Morrao The trail is not difficult, only tiring. First we go up for about an hour, generally on steps on the rocks. It was very sunny. The we go one more hour basically on flat surface, through a low vegetation typical of altitude fields. flowers Carlos showed us the candombá, an endemic plant of the velloziaceae family. It contains a resin that is highly inflammable even if wet, which helps fire to propagate very easily. Fires are a big problem in the region, due to the low rainfall and to the lack of knowledge if the people, plus a lack of training and equipment of the park staff.

Smoke Falls We got to some rocks from where we had a frontal view of the waterfall.

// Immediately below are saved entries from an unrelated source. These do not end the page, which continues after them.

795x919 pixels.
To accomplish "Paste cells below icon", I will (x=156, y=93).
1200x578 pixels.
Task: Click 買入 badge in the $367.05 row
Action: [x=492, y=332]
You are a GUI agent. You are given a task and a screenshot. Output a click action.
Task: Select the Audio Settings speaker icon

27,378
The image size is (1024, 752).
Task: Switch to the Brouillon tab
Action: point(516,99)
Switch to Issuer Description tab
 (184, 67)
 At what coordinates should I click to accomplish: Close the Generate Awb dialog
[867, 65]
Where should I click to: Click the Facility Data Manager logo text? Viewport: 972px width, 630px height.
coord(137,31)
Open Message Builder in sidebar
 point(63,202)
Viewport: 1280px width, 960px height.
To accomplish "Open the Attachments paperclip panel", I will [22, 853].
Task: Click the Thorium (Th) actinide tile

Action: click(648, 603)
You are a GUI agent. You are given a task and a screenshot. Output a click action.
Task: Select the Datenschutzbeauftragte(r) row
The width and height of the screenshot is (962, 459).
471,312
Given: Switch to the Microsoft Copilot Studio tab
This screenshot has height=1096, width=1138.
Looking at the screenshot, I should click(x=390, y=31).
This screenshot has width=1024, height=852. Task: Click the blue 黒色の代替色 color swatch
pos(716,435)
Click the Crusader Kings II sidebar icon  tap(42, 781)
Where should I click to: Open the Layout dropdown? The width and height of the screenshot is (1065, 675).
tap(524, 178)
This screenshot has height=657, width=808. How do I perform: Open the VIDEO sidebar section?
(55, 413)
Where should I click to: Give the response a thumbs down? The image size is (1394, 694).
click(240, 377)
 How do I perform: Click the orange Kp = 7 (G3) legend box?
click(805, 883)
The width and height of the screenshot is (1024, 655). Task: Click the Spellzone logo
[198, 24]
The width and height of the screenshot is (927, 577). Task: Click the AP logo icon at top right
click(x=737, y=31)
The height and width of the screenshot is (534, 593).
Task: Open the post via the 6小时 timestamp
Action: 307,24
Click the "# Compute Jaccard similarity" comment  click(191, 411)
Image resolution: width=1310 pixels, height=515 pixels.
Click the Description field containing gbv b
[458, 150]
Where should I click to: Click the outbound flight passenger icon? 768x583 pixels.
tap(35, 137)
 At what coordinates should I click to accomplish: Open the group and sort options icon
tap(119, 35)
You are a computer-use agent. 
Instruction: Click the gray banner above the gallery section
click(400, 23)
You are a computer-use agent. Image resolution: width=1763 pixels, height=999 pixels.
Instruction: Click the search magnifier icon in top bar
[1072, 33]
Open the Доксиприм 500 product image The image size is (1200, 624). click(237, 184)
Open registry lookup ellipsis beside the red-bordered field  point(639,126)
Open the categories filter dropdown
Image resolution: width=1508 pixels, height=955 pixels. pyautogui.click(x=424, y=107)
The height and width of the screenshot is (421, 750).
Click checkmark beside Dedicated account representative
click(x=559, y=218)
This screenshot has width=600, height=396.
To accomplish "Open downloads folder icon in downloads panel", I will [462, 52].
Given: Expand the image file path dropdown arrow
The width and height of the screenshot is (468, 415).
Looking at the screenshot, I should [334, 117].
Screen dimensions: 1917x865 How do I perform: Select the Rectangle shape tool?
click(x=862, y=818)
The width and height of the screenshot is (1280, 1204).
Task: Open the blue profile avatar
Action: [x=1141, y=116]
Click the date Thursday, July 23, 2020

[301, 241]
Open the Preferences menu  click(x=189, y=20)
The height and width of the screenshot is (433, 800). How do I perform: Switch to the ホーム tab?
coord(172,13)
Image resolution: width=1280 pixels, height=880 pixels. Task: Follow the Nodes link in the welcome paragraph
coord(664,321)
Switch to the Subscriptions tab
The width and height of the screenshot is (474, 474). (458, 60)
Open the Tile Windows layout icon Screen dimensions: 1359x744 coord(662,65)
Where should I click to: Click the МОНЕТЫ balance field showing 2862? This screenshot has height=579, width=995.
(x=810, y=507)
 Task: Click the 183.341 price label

It was already a big show: a 340m drop - the second highest in Brazil. The wind spreads the water and even carries it upwards, forming a curtain of droplets - thus the name "smoke". We rested a while, admiring the view. We saw Terra's group already above the falls, where moved to next, crossing the brook that forms the waterfall.

Smoke Falls We approach the edge of the rocks by crawling or creeping to it. It's more a prevention, as it is not as scary as people say, but it is in fact a place where losing the balance may be fatal - it's a huge abyss. There are even people who do not manage to get near th edge - just imagine hiking all the way and then miss the most impressive part!

Smoke Falls Smoke Falls Smoke Falls

We had our lunch there, with the things Carlos bought before we started the trail and some leftovers from Terra's group. We saw a mocó, a local rodent. There were some shrubs with thick small leaves and everlastings in more abridged places.

moco calango shrub

After the lunch and a rest, we went down to the brook and got close to the point where the falls start. Even there we saw rainbows. Some people go to the edge, but I don't think it's a wise idea, as the rocks are very slippery. The water is dark, due to organic acids. Slightly after 2pm we started our way back. One and a half hour later we were back to the trailhead, although I am slow in descents, afraid of slipping. What a pleasure to be able to use a toilet and drink a flask of cold water!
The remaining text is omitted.